Leviathan (2014): Devlet Politikası Olarak Bireyin Yozlaşması

Leviathan-Poster Rus sinemasının önemli isimlerinden Andrey Zvyagintsev, 2003 yılında ‘The Return’ filmiyle dikkatleri üzerine çekmiş, en son 2011 yılında çektiği ‘Elena’ filmiyle de Rus toplumu ile ilgili önemli söylemleri olduğunu sinema seyircisine göstermişti. Zvyagintsev’in bu sene Oscar’da yarışacak son filmi ‘Leviathan’ hem ismi ile hem de içeriği ile ön planda ağır bir devlet eleştirisi gibi dursa da, aslında yönetmenin daha önceden de dile getirdiği bir sorunu, bireysel yozlaşmayı gündeme getiriyor. Cannes Film Festivali’nde ‘Kış Uykusu’nun en önemli rakibi olan Leviathan, yapım olarak da ilginç bir hikayeye sahip. Sessiz ancak etkileyici bir dile sahip olan film, hükümetin son dönem politikalarını eleştirmesine rağmen Kültür Bakanlığı’ndan destek almasıyla da farklı bir noktada duruyor.

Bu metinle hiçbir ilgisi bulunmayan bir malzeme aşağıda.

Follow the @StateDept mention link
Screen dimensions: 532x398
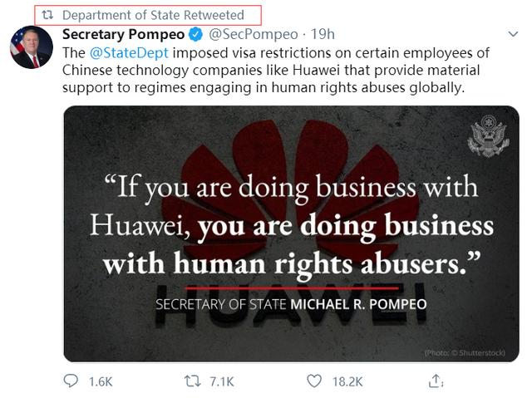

Leviathan kelimesi iki farklı şekilde açıklanabilir; ilki filmde de değinildiği üzere Tevrat’ta da geçen deniz canavarı anlamında. Yedikçe büyüyen, obur, mitolojik bir canavar olarak Leviathan, Tanrı’yla savaşan, durdurulamaz bir öğe. Diğer yandan aynı kelimeyi İngiliz felsefeci Thomas Hobbs ihtiyaç olarak ortaya çıkan devlet kavramının mutlak güce sahip olduktan sonraki haline benzetiyor ve mutlak güce sahip devleti Leviathan’a benzetiyor. Yasama-yürütme-yargı güçlerinin her birini himayesinde toplamış ve yükselen rant değerleriyle birlikte gücüne kimsenin karşı koyamayacağı bir konuma yükselen ‘devlet’ kavramı, halk için başlayan yolculuğuna halkı sömüren bir yapı olarak devam ediyor ve halkın üzerindeki en büyük yük oluveriyor. En büyük yiyeceği vergi olan devlet, istediğini bir şekilde elde ediyor ve devletin sınırları içerisinde yaşayan toplum bu kavramın karnını doyurmaya çalışan bir böcek sürüsü gibi. Filmde de devleti temsil eden belediye başkanı arsa yüzünden davalık olduğu vatandaşla karşılaştığında, aynı böcek yakıştırmasını yapıyor ve karşısındaki insanı ‘yok’ sayıyor. Zvyagintsev’in ‘Leviathan’ tanımı Hobbs’un Leviathan’ından yola çıkarak hazırlanmış ve günümüzde devlet kavramının geldiği noktayı küresel bir gerçek olarak çok başarılı bir şekilde açıklamış.

Leviathan

Film, Kolya adında bir adamın arsasına belediyenin göz koymasıyla başlıyor. Karanlığın çöktüğü, denizin köpürdüğü ilk sahneler ülkenin karanlık geleceği ile ilgili gerekli ipuçlarını bize verirken, daha sonra Kolya’nın avukat olan eski arkadaşı Dmitriy’i Moskova’dan çağırdığını görüyoruz. Gizemli, kahramanlara özgü özellikler taşıyan Dmitriy elinde önemli bir siyah dosya taşımaktadır ve bu siyah dosya, belediye başkanını seçim öncesi arsa davasından geri çekmeye yetecek önemli bilgiler içermektedir. Kolya, ilk eşinden doğma Roma ve ikinci eşi Lilya’yla üç kişilik bir çekirdek aile oluşturmaktadır, şehrin merkezine yakın ve deniz kenarı olan, üzerinde yaşadığı topraklar kıymete binince belediye tarafından düşük bir meblağ karşısında evini terk etmesi istenir. Vatandaş ile devletin bu karşılaşması ilk dakikadan kazananı belli bir mücadele gibi gözükse de Zvyagintsev’in vatandaşın elini güçlendiren iki unsuru bulunmaktadır; Kolya’nın uğrunda mücadele ettiği ailesi ve Dmitriy’in gizemli siyah dosyası. Aile unsuru yönetmenin daha önceki filmlerinden gördüğümüz üzere hikayenin kopma noktasını oluşturmakta zira aile varken hikayedeki karakterler her soruna karşı, gerekirse devletin kendisine karşı yumruk olabilecekken, aile yokken bu karakterleri dağınık ve kaybetmiş bir şekilde görüyoruz. Yönetmenin bireylerin çöküşü ile ilgili söylediklerine geçmeden önce, belediye başkanı ile avukatın karşılaşmasından, yani devletin iki farklı organının birbiriyle toslaşmasından bahsedelim.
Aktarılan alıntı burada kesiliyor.